# Vent at Plumbing Chase



## Trang (Sep 11, 2017)

We want to run a vent for the toilet in the plumbing chase and out at the top.  This plumbing chase is a 6 inches exterior furred wall.  Will this comply with the California Code? What is the distance requirement of the vent pipe from the top of the wall surface?
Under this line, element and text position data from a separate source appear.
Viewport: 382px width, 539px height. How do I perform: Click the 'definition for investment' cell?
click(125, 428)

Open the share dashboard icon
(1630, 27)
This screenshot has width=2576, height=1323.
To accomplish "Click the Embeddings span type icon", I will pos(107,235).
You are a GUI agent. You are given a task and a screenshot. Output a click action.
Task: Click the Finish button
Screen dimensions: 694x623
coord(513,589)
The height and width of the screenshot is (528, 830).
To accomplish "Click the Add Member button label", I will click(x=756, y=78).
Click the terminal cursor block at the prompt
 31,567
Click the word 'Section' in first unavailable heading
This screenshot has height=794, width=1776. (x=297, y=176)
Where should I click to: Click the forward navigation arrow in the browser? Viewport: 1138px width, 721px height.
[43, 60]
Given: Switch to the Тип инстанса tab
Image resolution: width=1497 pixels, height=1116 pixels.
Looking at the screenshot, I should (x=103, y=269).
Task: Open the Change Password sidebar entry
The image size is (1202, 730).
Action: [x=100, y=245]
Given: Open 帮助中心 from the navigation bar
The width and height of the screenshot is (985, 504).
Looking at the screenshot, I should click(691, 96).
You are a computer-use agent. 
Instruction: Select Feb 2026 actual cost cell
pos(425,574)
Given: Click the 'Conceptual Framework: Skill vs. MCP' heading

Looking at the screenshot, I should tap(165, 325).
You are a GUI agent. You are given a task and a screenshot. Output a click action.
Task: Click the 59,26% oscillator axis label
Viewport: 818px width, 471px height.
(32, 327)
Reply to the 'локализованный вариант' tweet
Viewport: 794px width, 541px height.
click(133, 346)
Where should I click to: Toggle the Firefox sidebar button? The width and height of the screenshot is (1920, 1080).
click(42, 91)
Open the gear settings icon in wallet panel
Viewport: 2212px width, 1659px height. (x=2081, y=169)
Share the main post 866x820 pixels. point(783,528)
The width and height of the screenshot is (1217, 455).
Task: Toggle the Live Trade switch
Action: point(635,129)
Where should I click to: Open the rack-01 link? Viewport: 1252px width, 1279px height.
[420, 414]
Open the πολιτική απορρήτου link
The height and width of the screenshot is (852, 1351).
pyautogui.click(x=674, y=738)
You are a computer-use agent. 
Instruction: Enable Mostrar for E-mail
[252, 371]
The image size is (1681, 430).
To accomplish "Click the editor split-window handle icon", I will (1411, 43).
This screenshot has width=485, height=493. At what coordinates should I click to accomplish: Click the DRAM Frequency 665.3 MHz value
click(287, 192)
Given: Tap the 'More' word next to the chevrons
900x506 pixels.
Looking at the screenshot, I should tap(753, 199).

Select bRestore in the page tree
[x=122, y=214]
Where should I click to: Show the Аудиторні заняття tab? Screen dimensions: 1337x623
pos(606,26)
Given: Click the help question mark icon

We are looking into the Studor Maxi-Vent and heard that this product can by-pass some of the code requirements.  Does any one know about this product?


----------



## fatboy (Sep 11, 2017)

Welcome...........check with the AHJ........some do not allow "Studor" (AAV) vents.........if it can be vented conventionally.


----------



## cda (Sep 11, 2017)

Welcome

Give it a day, there are some Californians on the site


----------



## mark handler (Sep 11, 2017)

Air admittance valves were not adopted by the state of CA
Some jurisdictions do allow them with conditions
Here is a link for the city of la
https://www.google.com/url?sa=t&sou...18.pdf&usg=AFQjCNGAlwB2pjMRwo8jCGTtjd39yIVu0g


----------



## sspan (Sep 12, 2017)

IAPMO & ICC listed but IAPMO will not put it in code, I've call IAPMO about this.
AHJ might allow in outdoor area BBQ sink but not within building.


----------